4. This should not be needed I think, as you always expand in all directions


if (x + y) % 2 == 0: adjacent.reverse()

adjacent = filter(self.inGrid, adjacent)

Is a bit expensive, you also test 'x', and 'y', for 50% of the time, while you are only worried about 'x+1' etc.

5.


class PriorityQueue:

Needs "(object)" as base class, in Python 2.

Code layout is done by pasting code in the editor, selecting it, and then press the 'code' button, the "<>" icon. However, as you can see in my post, it fails to understand empty lines too :( (fixed by adding numbers in an edit)

What I think kills the performance is your movement directions. You only move horizontal and vertical. So if you must move 5 up and 4 right, the entire 5x4 area gives you feasible paths, so you have 20 locations in the costs rather than 9 (5+4).

I don't know the solution at this time, and I don't have the time now to think about it.

One thing you can do is check my hypothesis, by trying to move in some diagonal direction, and check the locations in your closed list afterwards.

Apart from the suggestions above, there's nothing obviously wrong there. The step you should take is to profile the code. That might be as simple as:


import cProfile
cProfile.run('whatever()')?

Better still, have it output to a file and view it in RunSnakeRun.

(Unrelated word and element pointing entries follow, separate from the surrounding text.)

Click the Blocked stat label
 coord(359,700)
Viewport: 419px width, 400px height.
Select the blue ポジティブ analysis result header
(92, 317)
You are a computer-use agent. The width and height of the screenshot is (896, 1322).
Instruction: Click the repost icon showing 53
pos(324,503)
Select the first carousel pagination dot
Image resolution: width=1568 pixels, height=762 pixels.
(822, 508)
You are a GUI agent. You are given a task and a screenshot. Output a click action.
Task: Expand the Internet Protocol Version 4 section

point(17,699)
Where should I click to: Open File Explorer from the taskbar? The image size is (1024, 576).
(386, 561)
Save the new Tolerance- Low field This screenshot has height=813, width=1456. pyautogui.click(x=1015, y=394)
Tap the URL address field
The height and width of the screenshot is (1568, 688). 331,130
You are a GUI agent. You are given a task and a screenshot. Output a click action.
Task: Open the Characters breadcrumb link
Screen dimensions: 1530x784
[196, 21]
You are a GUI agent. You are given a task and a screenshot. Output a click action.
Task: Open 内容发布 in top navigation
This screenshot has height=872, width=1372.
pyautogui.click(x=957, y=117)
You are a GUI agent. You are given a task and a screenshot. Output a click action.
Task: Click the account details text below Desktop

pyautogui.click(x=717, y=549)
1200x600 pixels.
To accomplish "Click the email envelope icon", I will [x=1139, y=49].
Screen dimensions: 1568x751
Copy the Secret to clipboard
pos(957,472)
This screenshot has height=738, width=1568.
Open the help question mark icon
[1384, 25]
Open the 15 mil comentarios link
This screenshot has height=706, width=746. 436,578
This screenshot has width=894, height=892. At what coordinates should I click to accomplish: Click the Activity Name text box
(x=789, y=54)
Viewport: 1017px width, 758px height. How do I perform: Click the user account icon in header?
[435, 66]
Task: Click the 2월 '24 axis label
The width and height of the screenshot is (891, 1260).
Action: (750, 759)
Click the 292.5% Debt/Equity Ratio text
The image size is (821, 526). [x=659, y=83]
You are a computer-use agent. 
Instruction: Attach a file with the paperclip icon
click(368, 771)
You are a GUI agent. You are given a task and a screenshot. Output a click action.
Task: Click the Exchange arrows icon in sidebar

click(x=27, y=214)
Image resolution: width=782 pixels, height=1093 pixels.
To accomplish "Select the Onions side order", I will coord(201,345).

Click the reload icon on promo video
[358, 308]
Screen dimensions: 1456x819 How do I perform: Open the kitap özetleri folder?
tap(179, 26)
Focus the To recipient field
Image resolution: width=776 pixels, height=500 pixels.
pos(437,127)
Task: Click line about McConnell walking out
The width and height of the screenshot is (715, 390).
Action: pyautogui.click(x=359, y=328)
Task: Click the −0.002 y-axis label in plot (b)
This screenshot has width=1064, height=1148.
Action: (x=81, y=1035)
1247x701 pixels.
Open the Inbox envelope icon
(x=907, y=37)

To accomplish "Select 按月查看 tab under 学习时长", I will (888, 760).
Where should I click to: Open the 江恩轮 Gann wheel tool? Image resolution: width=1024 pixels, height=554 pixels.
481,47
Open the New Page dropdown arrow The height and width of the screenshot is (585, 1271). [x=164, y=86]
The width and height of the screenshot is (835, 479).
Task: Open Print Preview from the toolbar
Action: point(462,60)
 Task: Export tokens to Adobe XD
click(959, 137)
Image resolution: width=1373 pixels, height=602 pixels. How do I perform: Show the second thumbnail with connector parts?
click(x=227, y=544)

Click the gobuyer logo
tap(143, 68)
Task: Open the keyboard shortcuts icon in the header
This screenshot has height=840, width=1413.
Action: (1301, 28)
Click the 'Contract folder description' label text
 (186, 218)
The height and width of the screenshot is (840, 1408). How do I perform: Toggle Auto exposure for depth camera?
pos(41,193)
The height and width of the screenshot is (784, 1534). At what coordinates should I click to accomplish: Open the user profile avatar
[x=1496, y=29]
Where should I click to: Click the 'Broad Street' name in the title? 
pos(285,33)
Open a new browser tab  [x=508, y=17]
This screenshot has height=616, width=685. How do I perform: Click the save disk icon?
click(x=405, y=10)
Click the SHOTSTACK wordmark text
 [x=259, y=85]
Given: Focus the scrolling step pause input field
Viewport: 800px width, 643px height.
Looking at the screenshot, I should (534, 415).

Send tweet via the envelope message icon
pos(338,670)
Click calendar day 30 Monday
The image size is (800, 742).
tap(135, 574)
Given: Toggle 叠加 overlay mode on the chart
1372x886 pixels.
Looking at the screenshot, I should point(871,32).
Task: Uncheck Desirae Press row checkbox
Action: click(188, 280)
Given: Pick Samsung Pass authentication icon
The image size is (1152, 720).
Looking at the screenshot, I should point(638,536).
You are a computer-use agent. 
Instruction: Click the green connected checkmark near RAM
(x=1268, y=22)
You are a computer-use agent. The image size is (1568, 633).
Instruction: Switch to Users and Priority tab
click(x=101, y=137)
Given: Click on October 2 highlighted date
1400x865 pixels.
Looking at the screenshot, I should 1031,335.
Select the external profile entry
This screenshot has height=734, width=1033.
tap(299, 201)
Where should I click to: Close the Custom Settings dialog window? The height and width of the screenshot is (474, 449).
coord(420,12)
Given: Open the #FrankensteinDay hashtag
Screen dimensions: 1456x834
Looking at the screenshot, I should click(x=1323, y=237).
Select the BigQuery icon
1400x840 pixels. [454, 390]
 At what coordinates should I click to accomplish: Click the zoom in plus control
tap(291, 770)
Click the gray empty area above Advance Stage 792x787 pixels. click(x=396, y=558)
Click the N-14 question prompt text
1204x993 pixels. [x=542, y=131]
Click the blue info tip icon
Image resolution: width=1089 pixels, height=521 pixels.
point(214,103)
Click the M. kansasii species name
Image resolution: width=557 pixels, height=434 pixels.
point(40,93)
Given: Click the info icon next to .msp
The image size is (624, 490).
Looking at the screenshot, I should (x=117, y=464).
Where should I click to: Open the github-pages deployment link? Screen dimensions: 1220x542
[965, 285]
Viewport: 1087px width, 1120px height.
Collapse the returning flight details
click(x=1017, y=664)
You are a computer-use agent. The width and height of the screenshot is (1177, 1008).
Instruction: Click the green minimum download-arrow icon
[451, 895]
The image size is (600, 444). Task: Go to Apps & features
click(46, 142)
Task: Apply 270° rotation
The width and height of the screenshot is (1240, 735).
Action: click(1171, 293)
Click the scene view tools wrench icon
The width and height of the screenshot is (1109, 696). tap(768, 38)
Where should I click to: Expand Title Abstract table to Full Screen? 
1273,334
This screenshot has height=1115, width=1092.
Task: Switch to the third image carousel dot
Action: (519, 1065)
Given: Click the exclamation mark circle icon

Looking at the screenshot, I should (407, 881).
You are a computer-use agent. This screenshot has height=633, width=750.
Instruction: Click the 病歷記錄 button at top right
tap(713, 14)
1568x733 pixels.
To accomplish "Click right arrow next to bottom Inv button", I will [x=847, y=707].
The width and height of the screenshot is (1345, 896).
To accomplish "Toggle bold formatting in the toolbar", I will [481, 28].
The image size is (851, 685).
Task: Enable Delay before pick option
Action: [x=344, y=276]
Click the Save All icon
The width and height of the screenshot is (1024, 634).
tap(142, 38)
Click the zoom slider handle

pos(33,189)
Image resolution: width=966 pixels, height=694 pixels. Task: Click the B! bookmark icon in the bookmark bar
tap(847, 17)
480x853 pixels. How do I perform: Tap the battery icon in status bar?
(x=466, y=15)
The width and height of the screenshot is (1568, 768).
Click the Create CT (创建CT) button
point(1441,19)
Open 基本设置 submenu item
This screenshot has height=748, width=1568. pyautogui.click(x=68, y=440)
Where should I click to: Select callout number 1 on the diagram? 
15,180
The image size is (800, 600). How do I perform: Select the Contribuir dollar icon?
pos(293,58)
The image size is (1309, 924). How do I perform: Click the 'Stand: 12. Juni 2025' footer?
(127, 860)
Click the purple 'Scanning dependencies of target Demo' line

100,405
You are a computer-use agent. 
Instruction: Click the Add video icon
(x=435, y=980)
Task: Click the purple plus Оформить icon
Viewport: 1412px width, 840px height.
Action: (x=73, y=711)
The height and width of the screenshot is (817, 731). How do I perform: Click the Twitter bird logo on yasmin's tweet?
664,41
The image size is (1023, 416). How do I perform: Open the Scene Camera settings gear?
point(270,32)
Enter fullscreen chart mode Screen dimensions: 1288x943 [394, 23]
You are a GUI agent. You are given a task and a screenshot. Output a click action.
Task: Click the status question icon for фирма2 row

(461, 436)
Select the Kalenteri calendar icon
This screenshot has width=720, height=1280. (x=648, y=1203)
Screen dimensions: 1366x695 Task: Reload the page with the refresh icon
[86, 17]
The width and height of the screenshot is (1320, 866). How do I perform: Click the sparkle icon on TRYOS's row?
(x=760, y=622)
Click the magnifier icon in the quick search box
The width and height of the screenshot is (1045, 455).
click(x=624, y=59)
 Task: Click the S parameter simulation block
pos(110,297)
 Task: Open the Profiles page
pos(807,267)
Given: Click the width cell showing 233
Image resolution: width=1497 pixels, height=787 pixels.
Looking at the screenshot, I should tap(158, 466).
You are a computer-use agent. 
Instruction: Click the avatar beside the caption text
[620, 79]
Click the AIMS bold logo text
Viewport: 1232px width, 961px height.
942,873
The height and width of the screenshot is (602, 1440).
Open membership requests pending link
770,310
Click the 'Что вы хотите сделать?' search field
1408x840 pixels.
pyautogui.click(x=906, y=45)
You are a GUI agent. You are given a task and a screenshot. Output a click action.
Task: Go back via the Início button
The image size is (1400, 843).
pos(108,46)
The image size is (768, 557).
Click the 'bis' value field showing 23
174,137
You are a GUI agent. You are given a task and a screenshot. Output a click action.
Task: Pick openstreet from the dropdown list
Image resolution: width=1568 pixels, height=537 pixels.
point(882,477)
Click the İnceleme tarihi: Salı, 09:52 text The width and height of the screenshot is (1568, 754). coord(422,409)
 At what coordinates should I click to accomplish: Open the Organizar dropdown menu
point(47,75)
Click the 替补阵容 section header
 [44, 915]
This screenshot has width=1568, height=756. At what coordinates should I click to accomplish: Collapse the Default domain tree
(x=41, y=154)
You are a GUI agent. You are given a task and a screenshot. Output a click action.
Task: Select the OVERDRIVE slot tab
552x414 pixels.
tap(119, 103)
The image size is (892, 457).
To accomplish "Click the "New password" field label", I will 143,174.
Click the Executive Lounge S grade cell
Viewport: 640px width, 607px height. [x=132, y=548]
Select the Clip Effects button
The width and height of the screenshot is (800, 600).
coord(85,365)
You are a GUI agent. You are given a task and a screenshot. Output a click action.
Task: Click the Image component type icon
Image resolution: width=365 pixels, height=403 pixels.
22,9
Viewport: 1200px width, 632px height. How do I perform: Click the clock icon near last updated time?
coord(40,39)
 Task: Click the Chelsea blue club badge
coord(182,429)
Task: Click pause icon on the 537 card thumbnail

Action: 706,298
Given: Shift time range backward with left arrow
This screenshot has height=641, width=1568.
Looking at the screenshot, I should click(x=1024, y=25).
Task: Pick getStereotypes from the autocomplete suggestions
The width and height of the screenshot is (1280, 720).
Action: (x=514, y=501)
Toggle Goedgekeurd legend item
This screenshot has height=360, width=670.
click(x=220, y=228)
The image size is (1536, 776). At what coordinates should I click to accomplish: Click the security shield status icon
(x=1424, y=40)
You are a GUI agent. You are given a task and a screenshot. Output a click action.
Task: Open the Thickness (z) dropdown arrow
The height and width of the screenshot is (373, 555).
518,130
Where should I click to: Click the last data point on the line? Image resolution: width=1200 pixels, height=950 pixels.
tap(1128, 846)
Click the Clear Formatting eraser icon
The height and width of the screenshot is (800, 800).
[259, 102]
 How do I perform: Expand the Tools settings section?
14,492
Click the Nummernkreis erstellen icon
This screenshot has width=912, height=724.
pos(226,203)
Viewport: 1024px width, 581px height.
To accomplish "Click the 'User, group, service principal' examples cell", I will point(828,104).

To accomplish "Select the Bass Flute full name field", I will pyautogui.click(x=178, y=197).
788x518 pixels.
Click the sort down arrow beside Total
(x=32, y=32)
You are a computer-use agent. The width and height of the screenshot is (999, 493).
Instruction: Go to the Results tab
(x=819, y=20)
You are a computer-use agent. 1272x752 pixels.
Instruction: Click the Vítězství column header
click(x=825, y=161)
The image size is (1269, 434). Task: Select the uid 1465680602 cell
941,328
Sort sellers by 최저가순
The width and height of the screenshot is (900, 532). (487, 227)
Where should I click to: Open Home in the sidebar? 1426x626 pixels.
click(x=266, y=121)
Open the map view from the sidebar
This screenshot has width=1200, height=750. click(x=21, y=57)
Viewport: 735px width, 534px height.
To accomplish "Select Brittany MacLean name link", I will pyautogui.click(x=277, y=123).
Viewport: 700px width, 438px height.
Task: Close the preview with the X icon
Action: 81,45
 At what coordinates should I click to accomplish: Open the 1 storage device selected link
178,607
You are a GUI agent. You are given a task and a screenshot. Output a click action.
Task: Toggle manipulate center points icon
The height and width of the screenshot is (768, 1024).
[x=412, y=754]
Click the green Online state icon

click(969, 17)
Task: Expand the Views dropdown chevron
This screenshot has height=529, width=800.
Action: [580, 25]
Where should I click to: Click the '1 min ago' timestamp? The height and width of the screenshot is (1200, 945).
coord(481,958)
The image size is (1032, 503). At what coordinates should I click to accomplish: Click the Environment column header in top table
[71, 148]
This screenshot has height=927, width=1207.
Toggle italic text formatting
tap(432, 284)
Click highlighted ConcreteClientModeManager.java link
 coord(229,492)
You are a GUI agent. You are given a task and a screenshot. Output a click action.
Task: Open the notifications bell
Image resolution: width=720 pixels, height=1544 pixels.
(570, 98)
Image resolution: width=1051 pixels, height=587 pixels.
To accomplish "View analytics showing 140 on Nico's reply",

If, for some reason, you can't profile your code, put a timer around the code to measure how long it takes. eg.



start = time.time()
# ... call my code here...
elapsed = time.time() - start
print "Time elapsed: %2.3f" % (elapsed)

And you can extend that to measure sections of the code.

But trying to estimate efficiency based on FPS is very imprecise and misleading. (e.g. A decrease from 100fps to 50fps is potentially the same as the decrease from 20fps to 16.6fps - both indicating an extra 10ms per frame.)